Wrong Answers Can Also Be Useful: PlausibleQA -- A Large-Scale QA Dataset with Answer Plausibility Scores
This addresses a gap in QA research by providing a resource for more nuanced model evaluation, though it is incremental as it builds on existing dataset creation efforts.
The researchers tackled the problem that existing QA datasets overlook plausible but incorrect answers, which are valuable for tasks like multiple-choice QA and robustness assessment, by introducing PlausibleQA—a dataset of 10,000 questions with 100,000 candidate answers annotated with plausibility scores and justifications. Their evaluation showed that plausibility-aware approaches are effective for distractor generation and robustness analysis.

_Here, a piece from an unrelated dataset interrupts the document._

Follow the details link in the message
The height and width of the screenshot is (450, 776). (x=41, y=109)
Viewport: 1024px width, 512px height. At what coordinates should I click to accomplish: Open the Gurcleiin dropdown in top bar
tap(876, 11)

Large Language Models (LLMs) are revolutionizing information retrieval, with chatbots becoming an important source for answering user queries. As by their design, LLMs prioritize generating correct answers, the value of highly plausible yet incorrect answers (candidate answers) tends to be overlooked. However, such answers can still prove useful, for example, they can play a crucial role in tasks like Multiple-Choice Question Answering (MCQA) and QA Robustness Assessment (QARA). Existing QA datasets primarily focus on correct answers without explicit consideration of the plausibility of other candidate answers, limiting opportunity for more nuanced evaluations of models. To address this gap, we introduce PlausibleQA, a large-scale dataset comprising 10,000 questions and 100,000 candidate answers, each annotated with plausibility scores and justifications for their selection. Additionally, the dataset includes 900,000 justifications for pairwise comparisons between candidate answers, further refining plausibility assessments. We evaluate PlausibleQA through human assessments and empirical experiments, demonstrating its utility in MCQA and QARA analysis. Our findings show that plausibility-aware approaches are effective for MCQA distractor generation and QARA. We release PlausibleQA as a resource for advancing QA research and enhancing LLM performance in distinguishing plausible distractors from correct answers.